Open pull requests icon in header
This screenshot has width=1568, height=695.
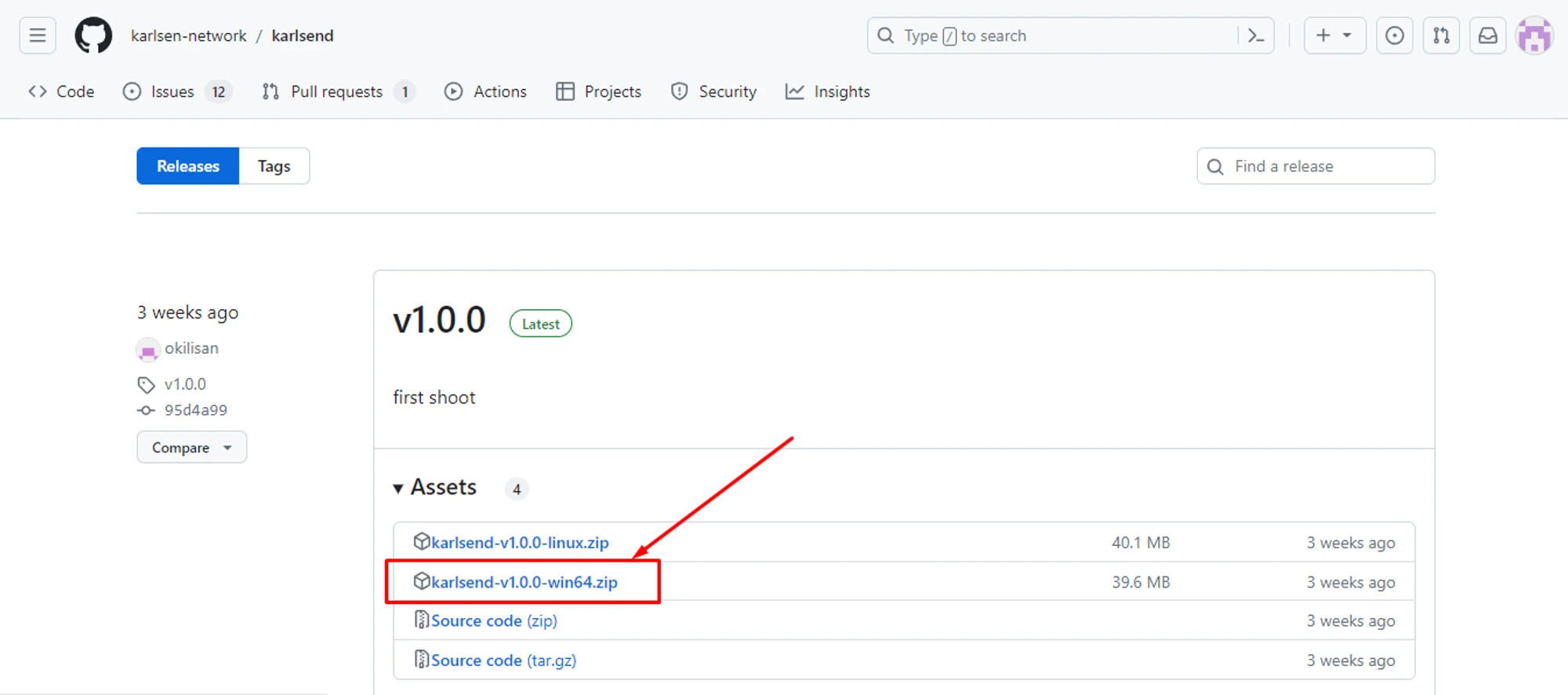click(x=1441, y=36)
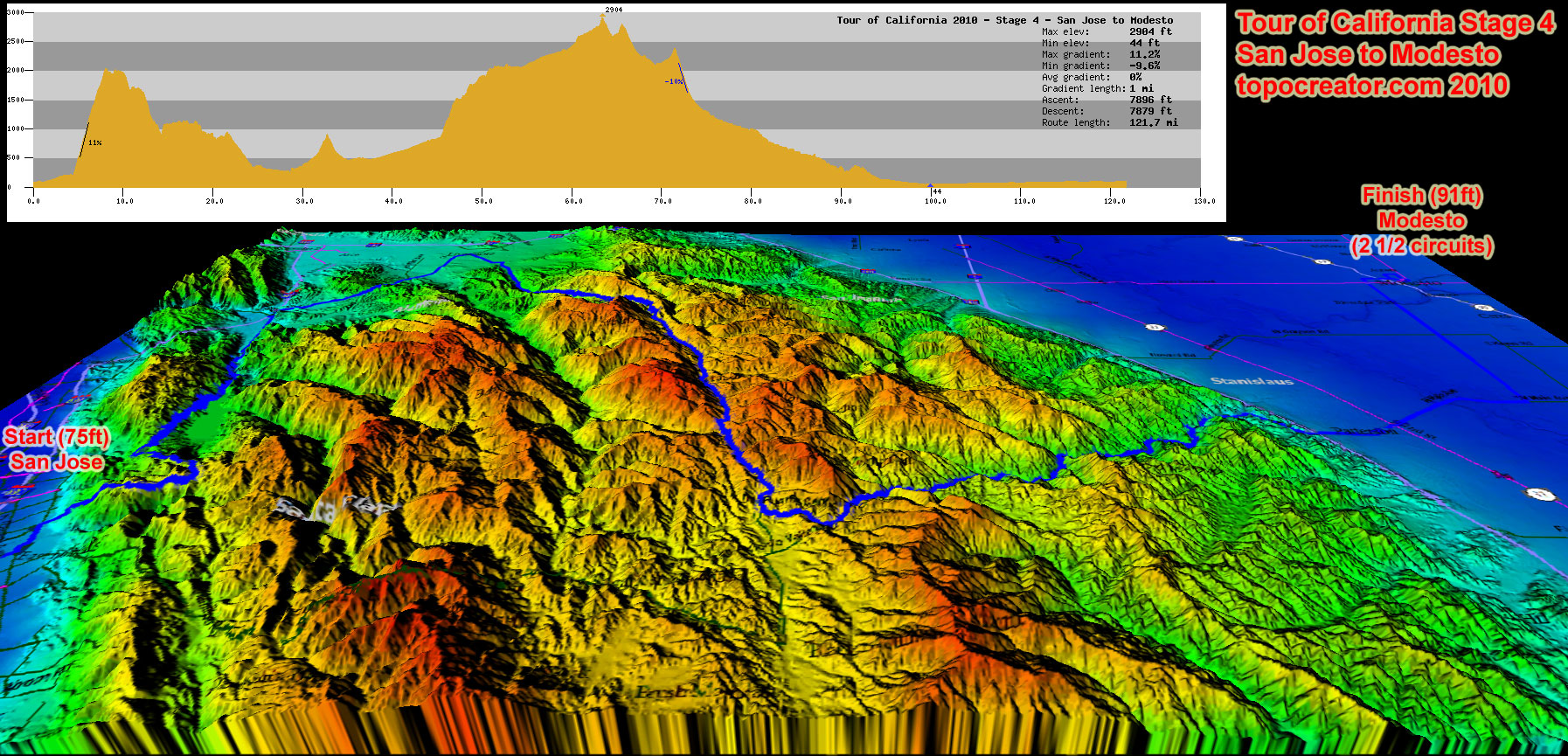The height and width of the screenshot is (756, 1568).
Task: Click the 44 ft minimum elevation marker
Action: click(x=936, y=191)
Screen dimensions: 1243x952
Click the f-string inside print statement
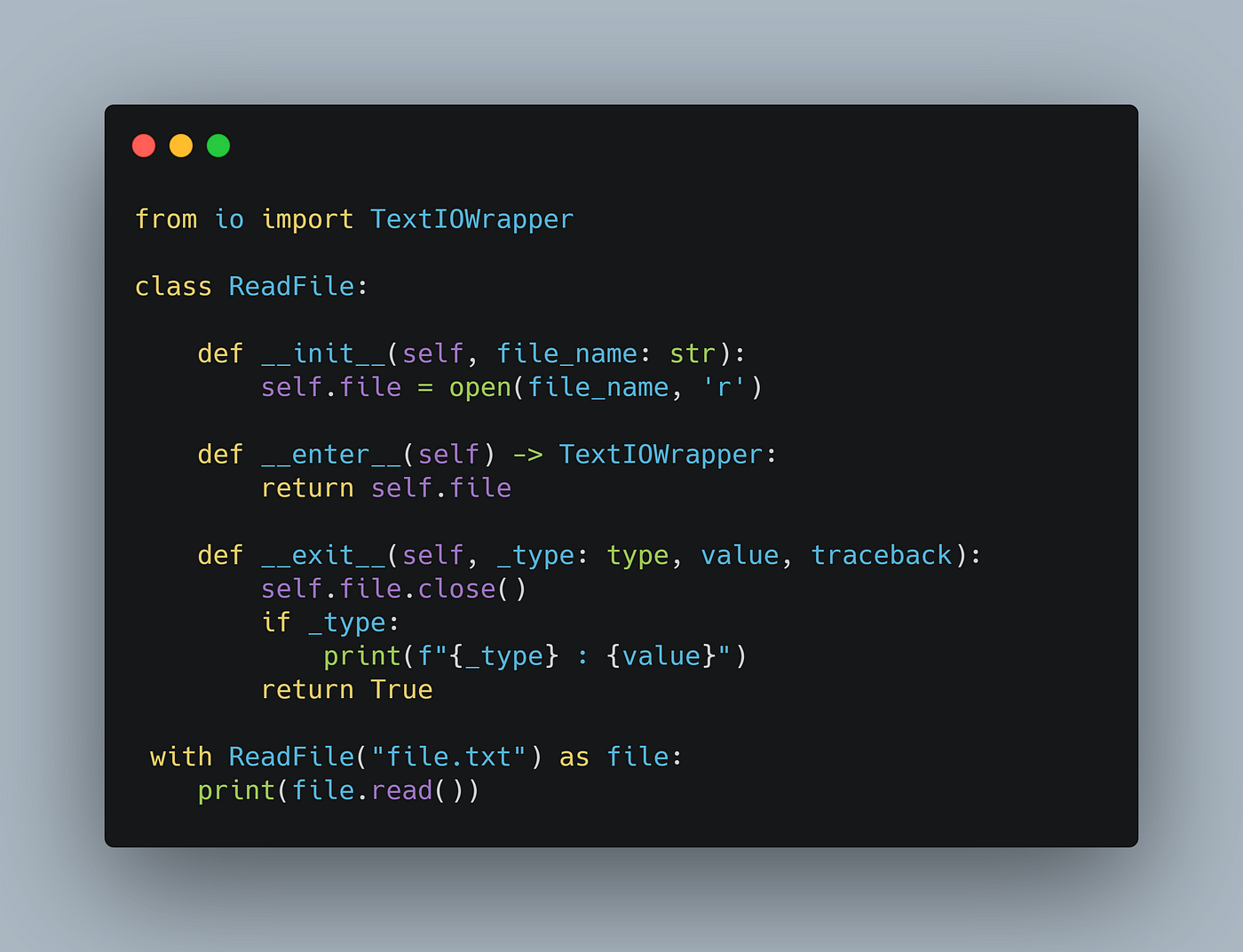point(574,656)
--
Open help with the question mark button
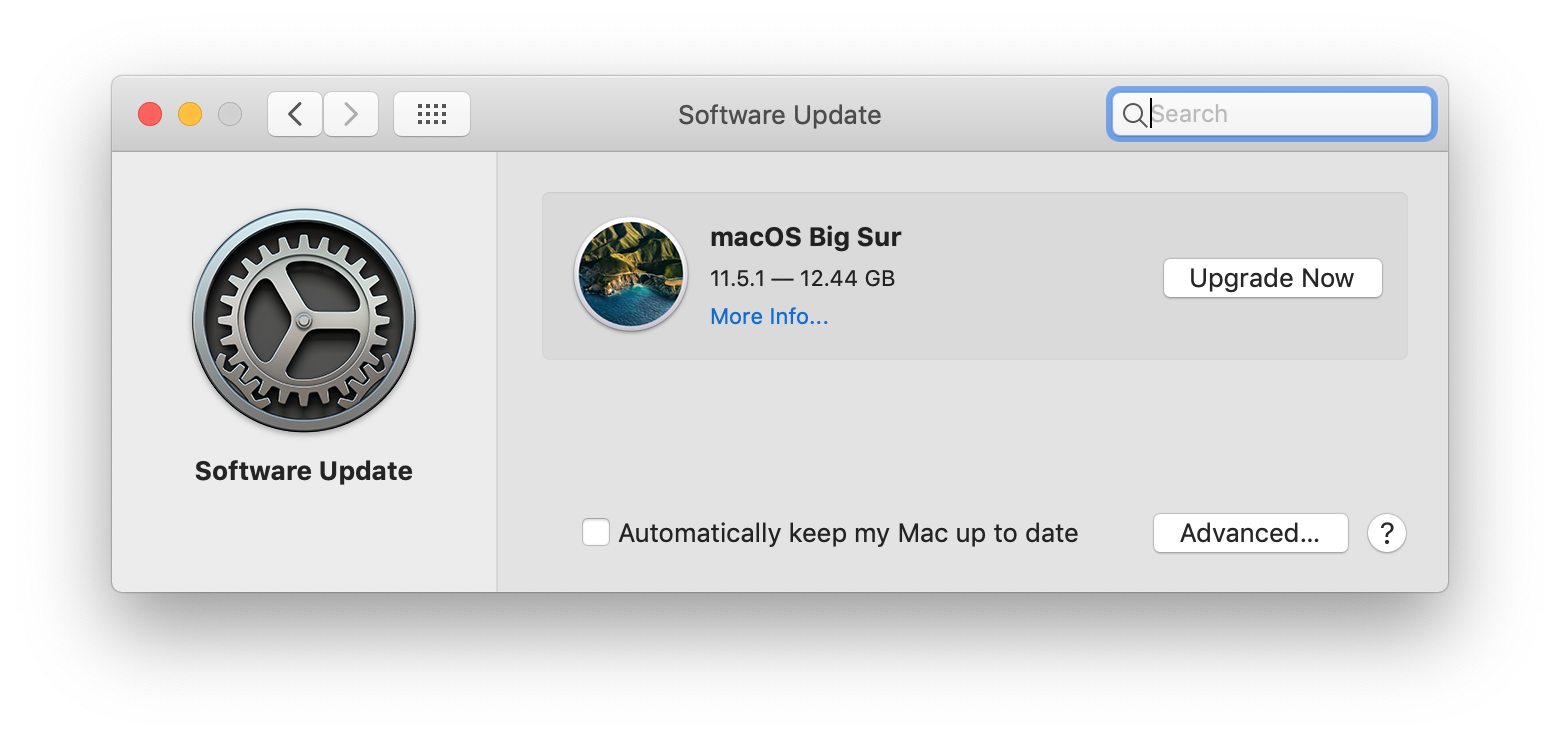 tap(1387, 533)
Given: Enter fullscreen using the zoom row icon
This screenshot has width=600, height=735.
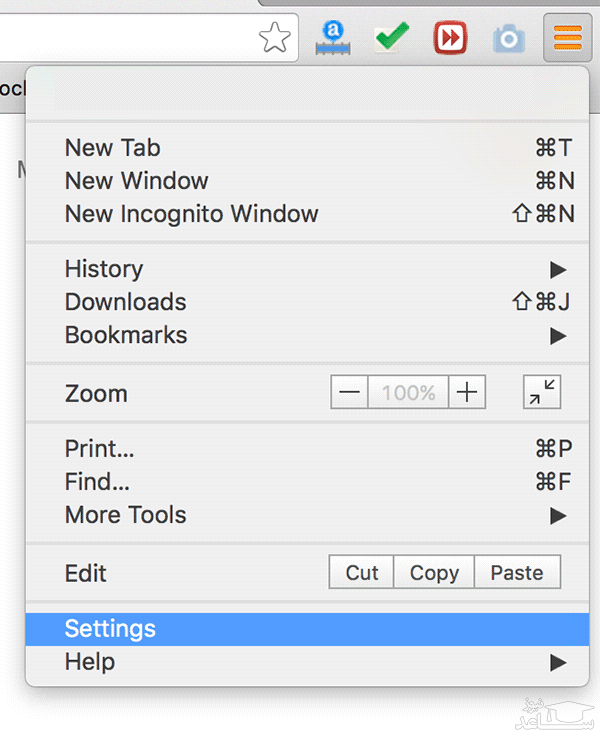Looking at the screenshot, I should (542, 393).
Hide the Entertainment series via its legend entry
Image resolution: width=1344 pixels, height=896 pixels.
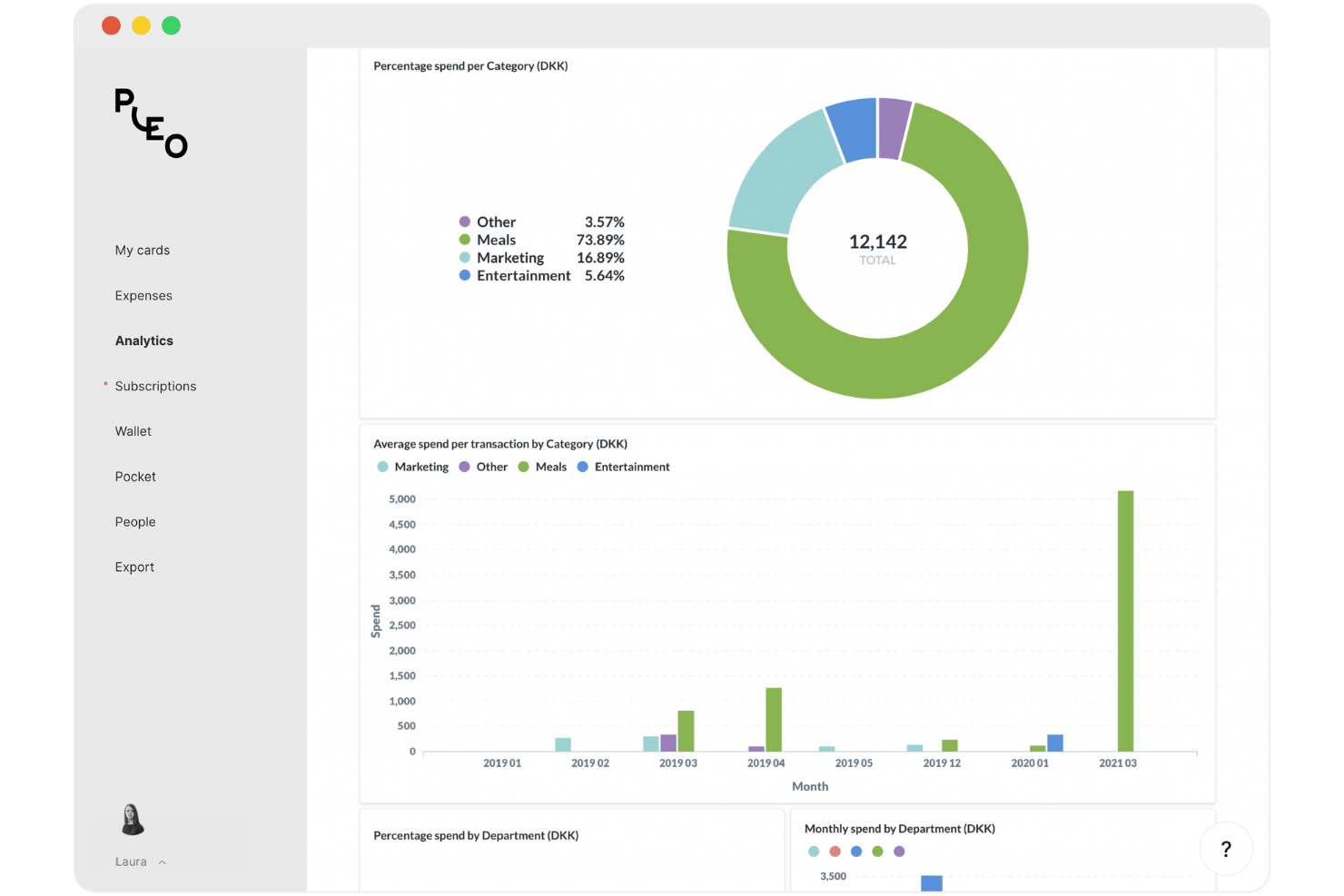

◆ What needs to be done:
Give the lines as a JSON list of strings, one string per line with blank lines left out, starting with the line that contains "Hide the Entertainment" and going on through the line that contains "Image resolution: width=1344".

◆ Task response:
[
  "Hide the Entertainment series via its legend entry",
  "Image resolution: width=1344 pixels, height=896 pixels."
]